How much is enough?
Is there any reason to the madness by which we rubber stamp a life "lived enough"?
I was watching something on the tele and a man who was telling a story mentioned his brother who had died a few months previously, aged 59. “Too young, too, too young.” he exclaimed.
Now, I was startled. Mozart only got to 35, Shakespeare just a few more years. Alexander, was he really great? He only got 33 years in. Did these men, did they “live enough”? I started laughing, a kind of Alan Watts absurdist laugh, one that mocks the folly of man, how we live by the thinnest of margins, of straws, of illusion-born laws.
“Don't cry, I need enough courage to die at the age of 20.” - Evariste Galois, last words.
It amazes me that for some reason, most cultures have a death stick. A way of measuring if a life has been lived enough. Die before it and it is uncontrollable weeping and gnashing of teeth. Die after it and it is just a nod and a curt, “His time had come.”
I ask, rather cheekily. What age is this age? What time, what age, is this “time come”? I truly don’t know and I do hope someone will inform me, so I can decide if I’ve lived enough.
What’s wrong, is the notion that life is a quantity, that our time spent here is a measurable thing. When, if you think about the vastness, the infinitude of time, before and to come, 80 might as well be the same as 20. And taking this argument even further, isn’t it not so much about the time we put in, as that which we are able to do, experience, nay I say “live” whilst here? Tell that to someone dying too young, you say! Yes, but what is “too young”?
I’d like to say that we’d all love to live forever. But I’m undecided about that, even though I do love the Oasis song dearly. A destination, having an end date seems to make the whole thing, the whole endeavor of “living” seem somewhat purposeful. Despite much evidence to the contrary.

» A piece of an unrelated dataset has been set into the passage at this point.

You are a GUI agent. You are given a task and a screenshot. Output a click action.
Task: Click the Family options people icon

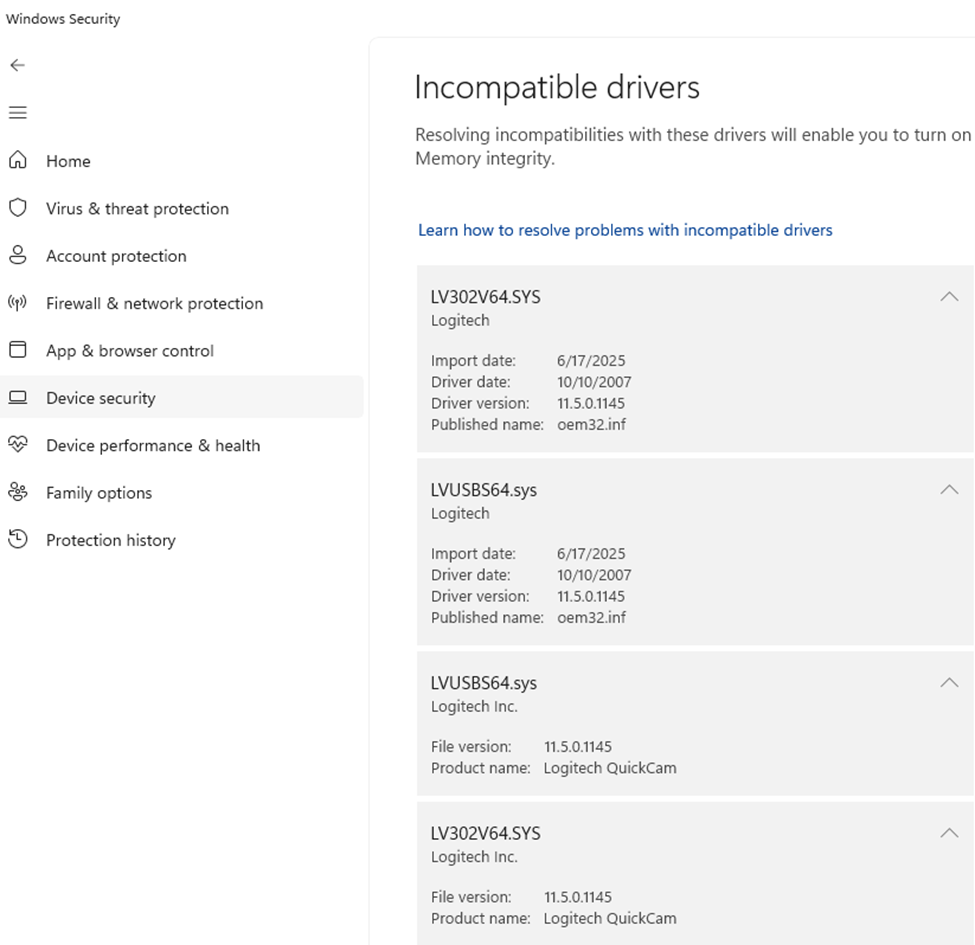click(17, 492)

However, I’m still wondering about that magic number that allows one to pass go, collect 200 dollars and then walk about proud, as if you’ve cheated death. Ultimately, the magic number that allows one to say goodbye, without causing too much pain to one’s family and friends. Please, tell me!
Born Into This
You were born into this
naked, beautiful, alive.
You were born into this
with no medals
no evil intentions
no language
no mansion
no credit card.
You were not
born into that,
a tabula rasa
good or bad
happy or sad
genius
or with a
golden spoon.
Crying, laughing
exploring, wondering
loving, caring
a babe with the wolves.
You were born into this.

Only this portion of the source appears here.